American YouTuber (born 1987)

Daniel LaBelle (born August 22, 1987) is an American YouTuber, media personality, and photographer. He is best known for his short-form physical comedy skits.

== Early life ==
Daniel LaBelle was born in Kenosha, Wisconsin. He ran track in college.

LaBelle graduated from John Brown University in 2010 with a bachelor's degree in digital media and started his business called Daniel LaBelle Photography in 2011.

== Career ==
He started his YouTube channel in 2009, and he first posted short-form comedy videos. Labelle started gaining attention in early 2020, when the COVID-19 pandemic put his photography career on hold, so he began experimenting with posting comical videos.
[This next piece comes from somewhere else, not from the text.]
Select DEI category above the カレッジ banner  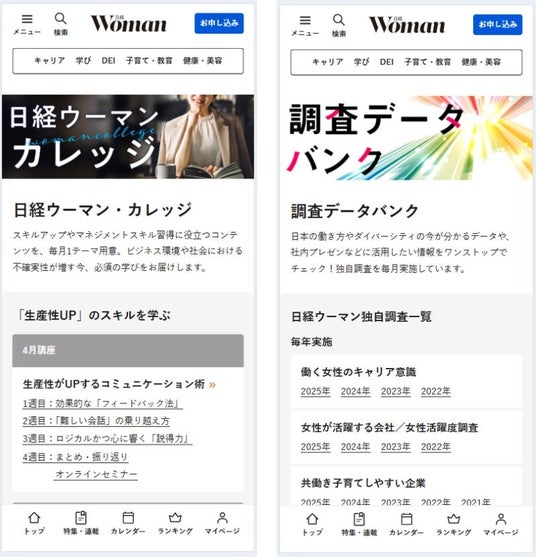pyautogui.click(x=108, y=61)
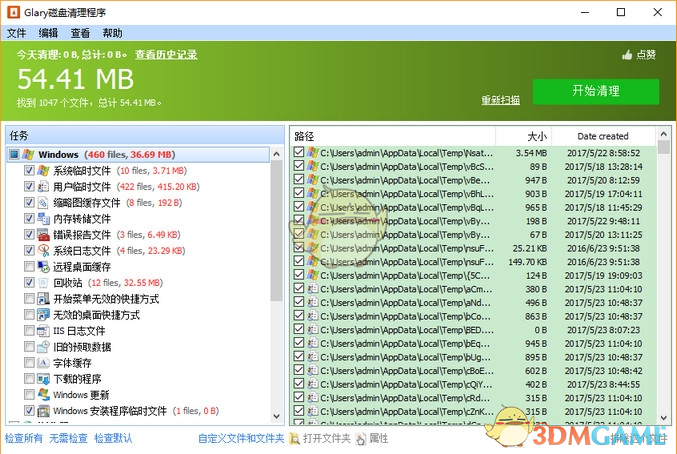Click the Windows group flag icon
Viewport: 677px width, 454px height.
pyautogui.click(x=28, y=155)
In July 2021, he started gaining popularity through YouTube Shorts.

As of September 2025, LaBelle has over 75 million followers across his eponymous social media accounts and has received praise for his athleticism.

=== Media ===
In 2020, LaBelle joined TikTok to promote his photography business. He went viral when he posted a video portraying a child posing for a picture, which garnered over a million views in a day. He found success in these types of videos and abandoned his photography business to pursue content creation full-time. In 2021, LaBelle posted a short portraying how animals would run if they were human. LaBelle also collaborated with violinist Rob Landes to make a short portraying how life would be with a soundtrack. One of LaBelle's videos titled If Cleaning Was a Timed Sport. Part 2 hit the charts, being the most viewed video on YouTube, with 1.6 billion views. In 2023, LaBelle was one of the eight creators who partnered up with PocketWatch.

On February 1, 2025, a miniseries on Hulu titled Daniel LaBelle: Full Body Funny was released.

On March 11, 2025, LaBelle challenged YouTuber iShowSpeed to an 80-meter race. In June, Watkins accepted the challenge, to which he won. LaBelle requested a rematch, only to lose once more.

Time placed Labelle in the Top 100 Time Creators of 2025.